» Article

<<<<

Sabbaticals are a minimum of 6 weeks, often 3-4 months & up to a year. Sabbatical leave is an opportunity not only for review & reflection but also for personal & professional equipping & preparing new material for use in ministry. Sabbaticals have an element of rest and of re-charging the ministry batteries, but they are not primarily long service holiday leave or primarily study leave. If you're already exhausted or deeply in burnout, you need recovery time, not a sabbatical. If you are considering a change or transition you need a discernment process not sabbatical leave. Sabbaticals are usually for leaders who are staying on where they serve & are investing in the long term. If however, you're seeking a healthy strategy to prevent burnout & to sustain a long-term ministry, a sabbatical might just go down as your wisest & best decision.
Here are 10 ideas to plug into your thinking as you consider a what to do on a sabbatical
-
Explore your relationship with God in prayer in new ways (especially ways that are outside your normal church experience & your own spiritual tradition)
-
Visit churches which embrace of other expressions of Christian faith and join their worship (Charismatic, liturgical, evangelical, ethnic, house church, Quaker, Taize, etc )

>>>>

» Supplied data
<<<<

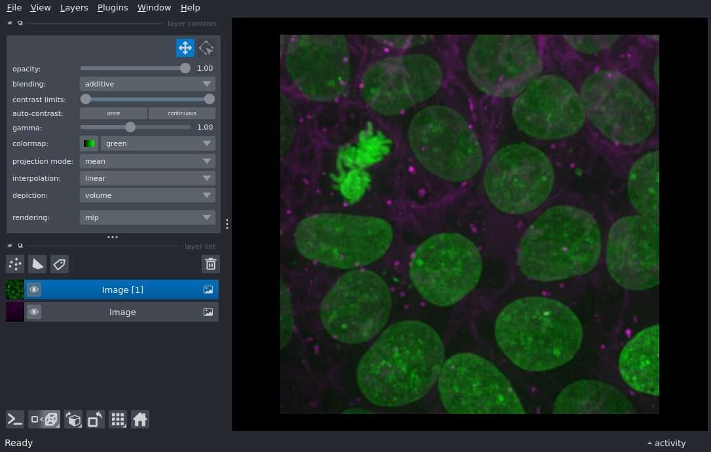This screenshot has height=452, width=711.
Task: Open the Plugins menu
Action: pyautogui.click(x=113, y=8)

>>>>

» Tasks
1 - Condense the paragraph of the sabbatical passage beginning "Sabbaticals are a minimum of 6 weeks" into a short bulleted list that keeps its main facts.
2 - Reproduce the stretch of the sabbatical passage from "Here are 10" through "own spiritual tradition)".

» Per-task answers
1 -
- Length: at least 6 weeks, often 3–4 months, up to a year.
- Purpose: review and reflection, plus personal and professional equipping and preparing new ministry material.
- Includes some rest and recharging, but is not mainly long service holiday leave or study leave.
- Not for someone already exhausted or in deep burnout: they need recovery time.
- Not for someone considering a change or transition: they need a discernment process.
- Usually for leaders who are staying where they serve and investing in the long term.
- Can be a wise strategy for preventing burnout and sustaining a long-term ministry.

2 -
Here are 10 ideas to plug into your thinking as you consider a what to do on a sabbatical
-
Explore your relationship with God in prayer in new ways (especially ways that are outside your normal church experience & your own spiritual tradition)